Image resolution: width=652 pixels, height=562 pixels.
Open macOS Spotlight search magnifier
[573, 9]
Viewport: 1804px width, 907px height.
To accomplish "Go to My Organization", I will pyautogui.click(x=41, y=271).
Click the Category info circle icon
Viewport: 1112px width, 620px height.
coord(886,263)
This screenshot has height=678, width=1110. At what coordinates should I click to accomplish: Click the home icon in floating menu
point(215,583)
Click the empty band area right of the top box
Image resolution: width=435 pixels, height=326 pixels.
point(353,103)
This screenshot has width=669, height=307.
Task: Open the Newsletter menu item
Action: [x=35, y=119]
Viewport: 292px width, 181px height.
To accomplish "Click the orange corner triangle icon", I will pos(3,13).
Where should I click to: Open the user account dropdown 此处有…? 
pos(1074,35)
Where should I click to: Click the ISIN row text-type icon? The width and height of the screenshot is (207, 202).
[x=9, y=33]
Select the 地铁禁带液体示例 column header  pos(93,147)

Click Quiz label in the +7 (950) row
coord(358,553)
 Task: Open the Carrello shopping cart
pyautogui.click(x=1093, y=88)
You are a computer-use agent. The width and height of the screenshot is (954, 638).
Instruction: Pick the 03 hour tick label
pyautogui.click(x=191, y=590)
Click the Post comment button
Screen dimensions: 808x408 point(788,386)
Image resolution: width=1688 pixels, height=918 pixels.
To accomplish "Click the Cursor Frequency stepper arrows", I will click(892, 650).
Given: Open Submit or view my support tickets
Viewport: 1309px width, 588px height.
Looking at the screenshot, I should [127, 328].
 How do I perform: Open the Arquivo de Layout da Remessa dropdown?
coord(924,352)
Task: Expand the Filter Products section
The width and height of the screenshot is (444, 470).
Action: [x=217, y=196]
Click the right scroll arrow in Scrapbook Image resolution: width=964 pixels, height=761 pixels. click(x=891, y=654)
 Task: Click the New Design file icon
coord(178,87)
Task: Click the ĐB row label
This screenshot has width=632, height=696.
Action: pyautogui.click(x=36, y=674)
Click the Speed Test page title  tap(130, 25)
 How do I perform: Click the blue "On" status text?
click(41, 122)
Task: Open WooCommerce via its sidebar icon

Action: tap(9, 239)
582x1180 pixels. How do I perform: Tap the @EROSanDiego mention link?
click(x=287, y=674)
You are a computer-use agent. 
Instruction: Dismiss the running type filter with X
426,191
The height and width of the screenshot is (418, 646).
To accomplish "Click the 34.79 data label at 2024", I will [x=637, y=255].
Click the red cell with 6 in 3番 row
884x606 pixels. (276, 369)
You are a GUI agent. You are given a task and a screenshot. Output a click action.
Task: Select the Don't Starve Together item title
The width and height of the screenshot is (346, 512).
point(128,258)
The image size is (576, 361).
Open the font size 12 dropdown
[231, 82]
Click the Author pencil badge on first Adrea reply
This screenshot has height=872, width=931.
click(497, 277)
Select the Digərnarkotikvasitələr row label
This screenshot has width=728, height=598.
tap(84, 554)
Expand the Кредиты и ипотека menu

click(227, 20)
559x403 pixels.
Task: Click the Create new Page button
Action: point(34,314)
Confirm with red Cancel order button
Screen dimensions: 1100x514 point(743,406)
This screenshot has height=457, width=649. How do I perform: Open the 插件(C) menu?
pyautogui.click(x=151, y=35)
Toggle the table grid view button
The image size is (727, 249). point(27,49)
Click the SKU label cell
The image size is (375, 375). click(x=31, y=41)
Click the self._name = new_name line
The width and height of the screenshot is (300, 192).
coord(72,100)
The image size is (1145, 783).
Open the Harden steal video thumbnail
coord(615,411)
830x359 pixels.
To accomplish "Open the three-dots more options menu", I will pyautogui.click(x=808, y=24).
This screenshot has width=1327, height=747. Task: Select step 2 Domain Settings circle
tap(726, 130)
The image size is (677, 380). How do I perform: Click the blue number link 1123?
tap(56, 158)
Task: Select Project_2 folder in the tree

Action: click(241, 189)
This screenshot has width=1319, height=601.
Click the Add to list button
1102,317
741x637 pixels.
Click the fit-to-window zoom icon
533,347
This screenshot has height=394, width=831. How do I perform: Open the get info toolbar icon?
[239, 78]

**Exercise aim**
Your answer should consist of all lines in the listing above that contain "agent".

**Exercise response**
You are a computer-use agent. The width and height of the screenshot is (954, 638).
You are a computer-use agent. 
You are a GUI agent. You are given a task and a screenshot. Output a click action.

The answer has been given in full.